# Wolfram|Alpha can't, so here's how

From [Wolfram|Alpha Can't](https://twitter.com/wacnt/status/737795874596622336):
>largest number of phonemes shared by a pair of English words that share no letters

Of course, this is a perfect [nerdsnipe](https://xkcd.com/356/) for me.

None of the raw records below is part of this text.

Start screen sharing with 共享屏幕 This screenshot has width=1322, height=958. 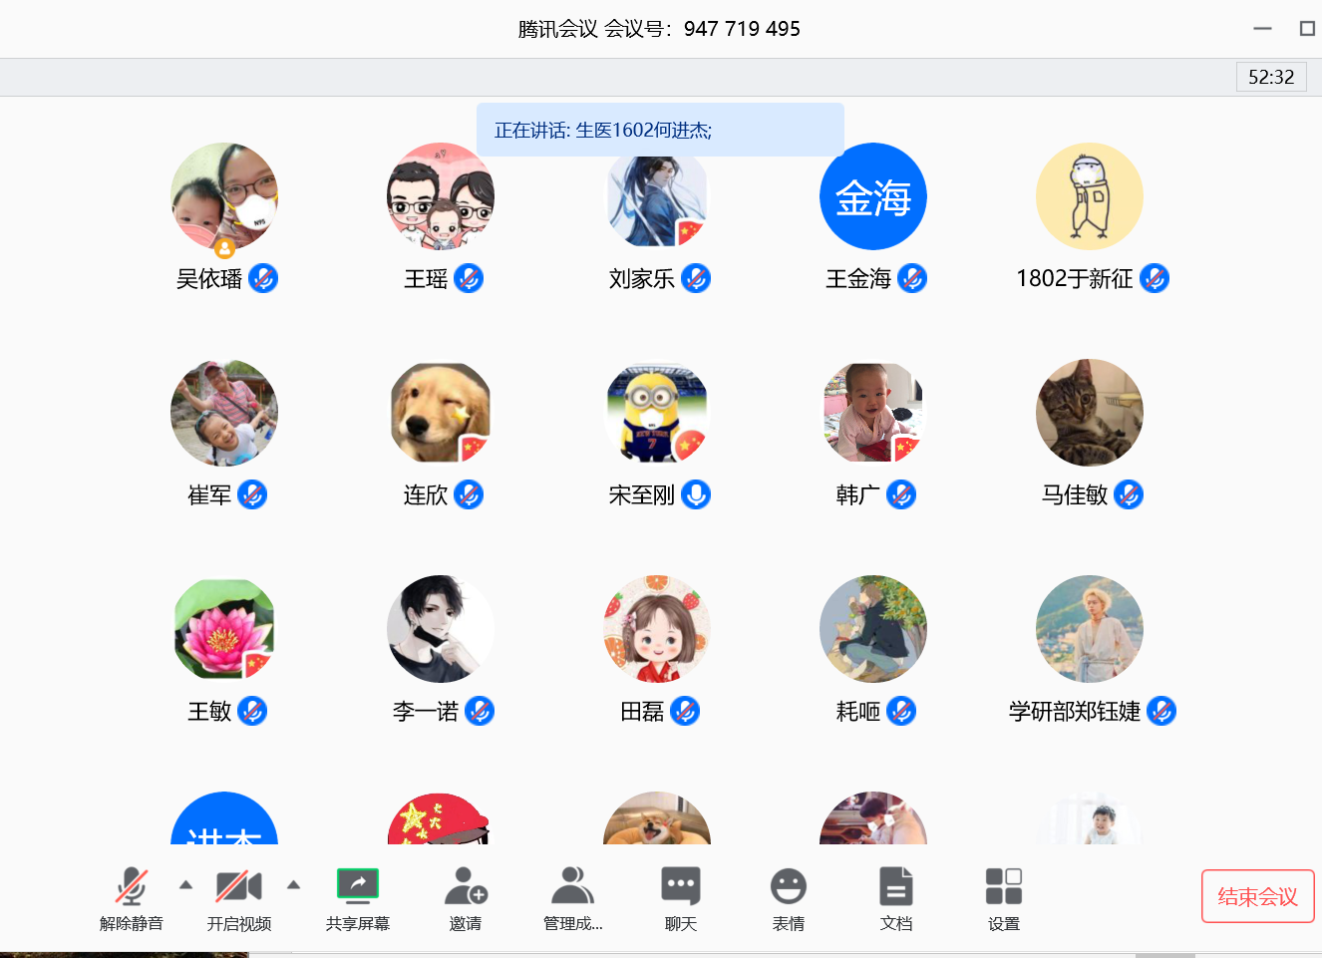(x=357, y=896)
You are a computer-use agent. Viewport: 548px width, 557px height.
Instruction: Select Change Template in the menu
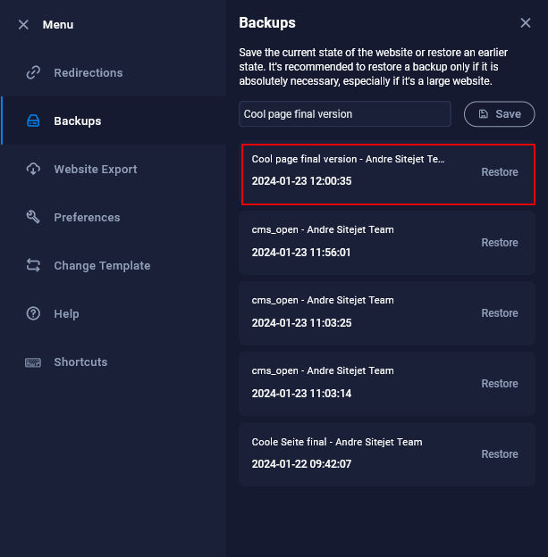102,266
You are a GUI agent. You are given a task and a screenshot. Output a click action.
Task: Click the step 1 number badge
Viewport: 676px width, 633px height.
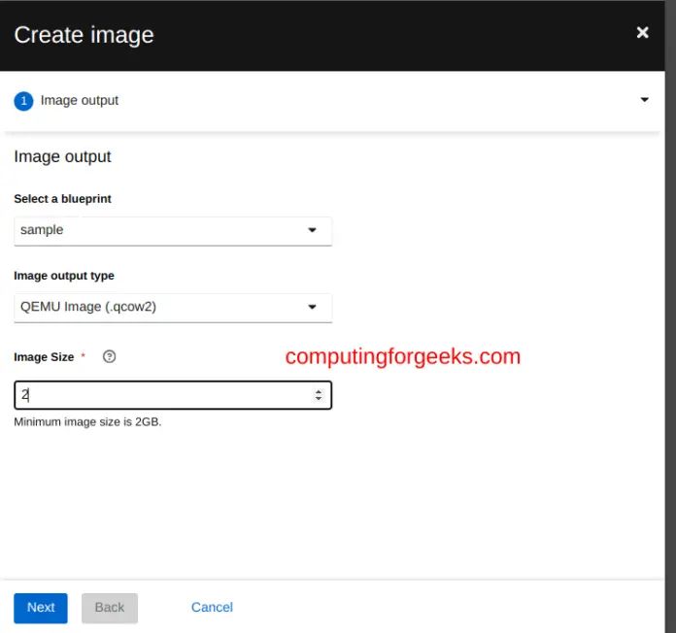pyautogui.click(x=23, y=100)
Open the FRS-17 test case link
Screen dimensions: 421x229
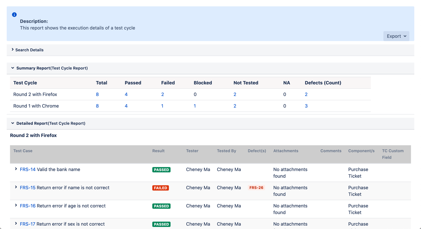click(28, 224)
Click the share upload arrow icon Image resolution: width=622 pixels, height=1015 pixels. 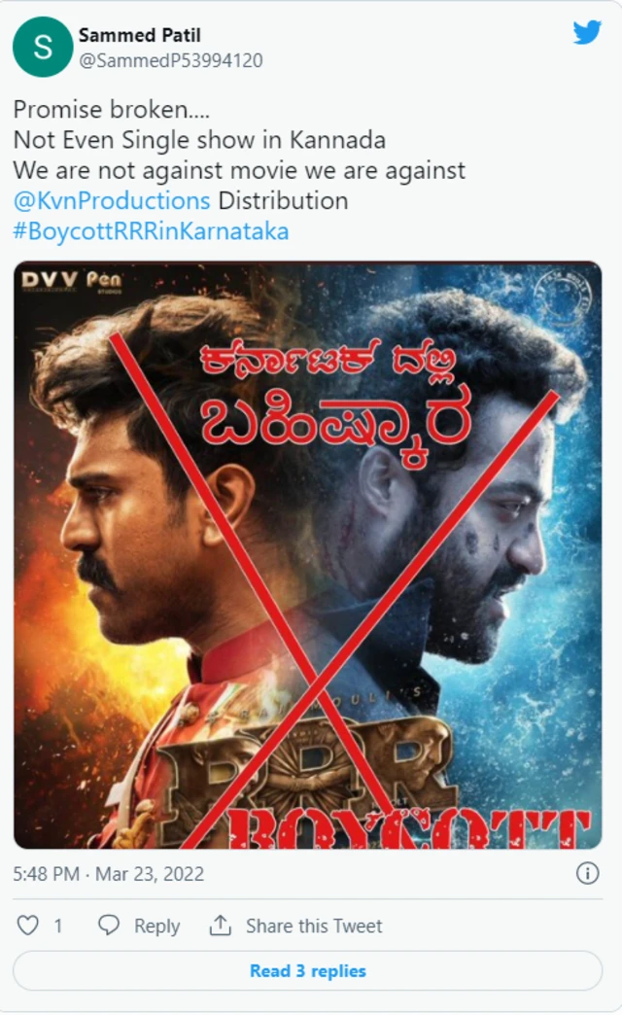click(220, 925)
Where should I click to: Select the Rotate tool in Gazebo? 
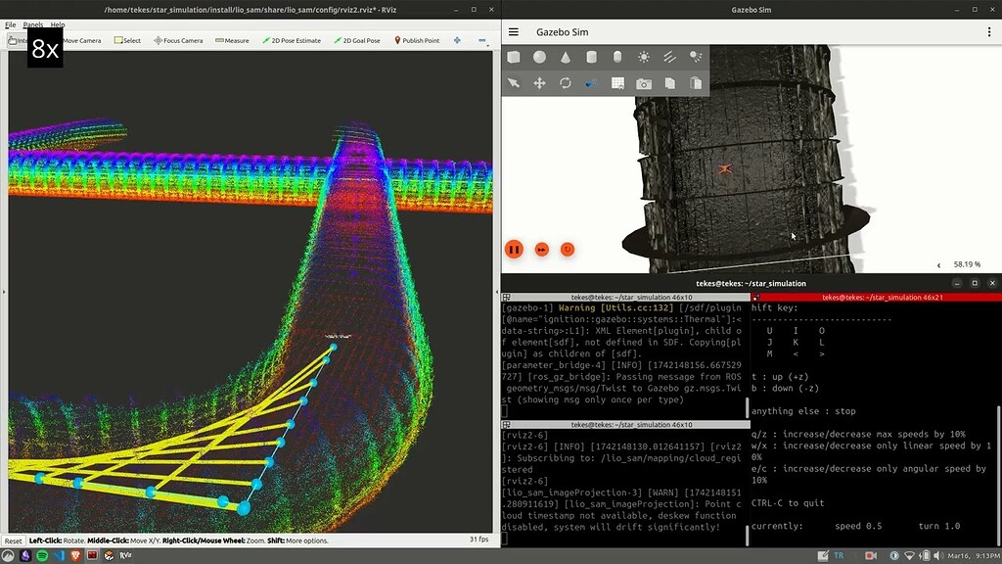(566, 82)
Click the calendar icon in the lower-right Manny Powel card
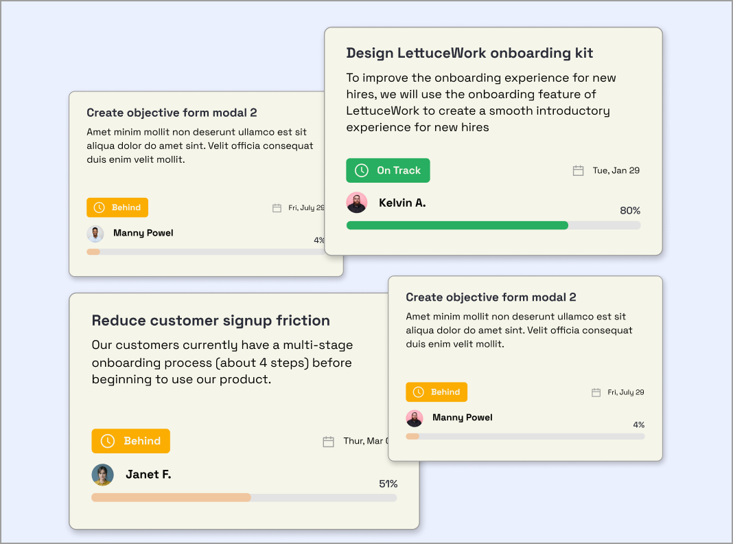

English orthography is famously decoupled from its phonology for a number of historical reasons, principally that (1) the orthography was standardized just prior to major sound changes and (2) when English borrows, it tends to keep the spelling from the source language (which often has different sound-letter correspondences).

In [1]:
from __future__ import print_function
import sys
from itertools import combinations

In [4]:
# How many phonemes do a and b share?
# NB: this is not a set intersection, so multiples of the same phoneme count)
def shared_phonemes(a, b):
    x = list(a)
    y = list(b)
    count = 0
    for s in x:
        if s in y:
            count += 1
            y.remove(s)
    return count

In [3]:
# Load the CMU Pronouncing Dictionary into a dict with form (letters -> phonemes)
# CPD has its own notation for phonemes, but they map onto IPA.
# CPD also has stress and POS, but we only care about phonemes right now.
# NB: only one pronunciation per spelling!
newdic = dict()

with open('newdic.txt') as f:
    for line in f:
        spl = line.split('\t')
        newdic[spl[3]] = spl[0]

In [5]:
sofar = 0
curr_num = 0
curr_pairs = []

# Compare each pair of words (without repeats)
for (key1,key2) in combinations(newdic.keys(), 2):
    # We're only interested in pairs with no letters in common
    if not bool(set(key1).intersection(set(key2))):
        # How many phonemes in common?
        so = shared_phonemes(newdic[key1], newdic[key2])
        # New record!
        if so > curr_num:
            curr_num = so
            curr_pairs = [(key1, key2)]
        # Ties for first place
        elif so == curr_num:
            curr_pairs.append((key1, key2))
    # Keep track of progress (190-some million comparisons total)
    sofar += 1
    if sofar % 1000000 == 0:
        sys.stdout.write("\r{} million comparisons...".format(sofar / 1000000))
        sys.stdout.flush()

190 million comparisons...

In [8]:
print("{} phonemes shared by:\n".format(curr_num))
for (a, b) in curr_pairs:
    print("{} /{}/ <=> {} /{}/".format(a, newdic[a], b, newdic[b]))

5 phonemes shared by:

askew /xskyu/ <=> circumlocution /sRkxmlokyuS|n/
heterodox /hEtxrxdaks/ <=> casaba /kxsabx/
commissary /kamxsEri/ <=> exegete /EksxJit/
inflexibility /InflEksxbIl|ti/ <=> sarcophagus /sarkafxg|s/
polyphony /pxlIfxni/ <=> cafeteria /k@fxtIrix/
philosophic /fIl|safIk/ <=> extravagant /Ikstr@vIg|nt/
extravagant /Ikstr@vIg|nt/ <=> umbilicus /^mbIlIk|s/
marzipan /martsxpan/ <=> ocelot /asxlat/
beneficence /bxnEfxs|ns/ <=> asparagus /xsp@rxg|s/
sycophant /sIkxfxnt/ <=> fixed /fIkst/
sarcophagus /sarkafxg|s/ <=> flexibility /flEksxbIl|ti/
quadrivium /kwadrIvixm/ <=> ecology /IkalxJi/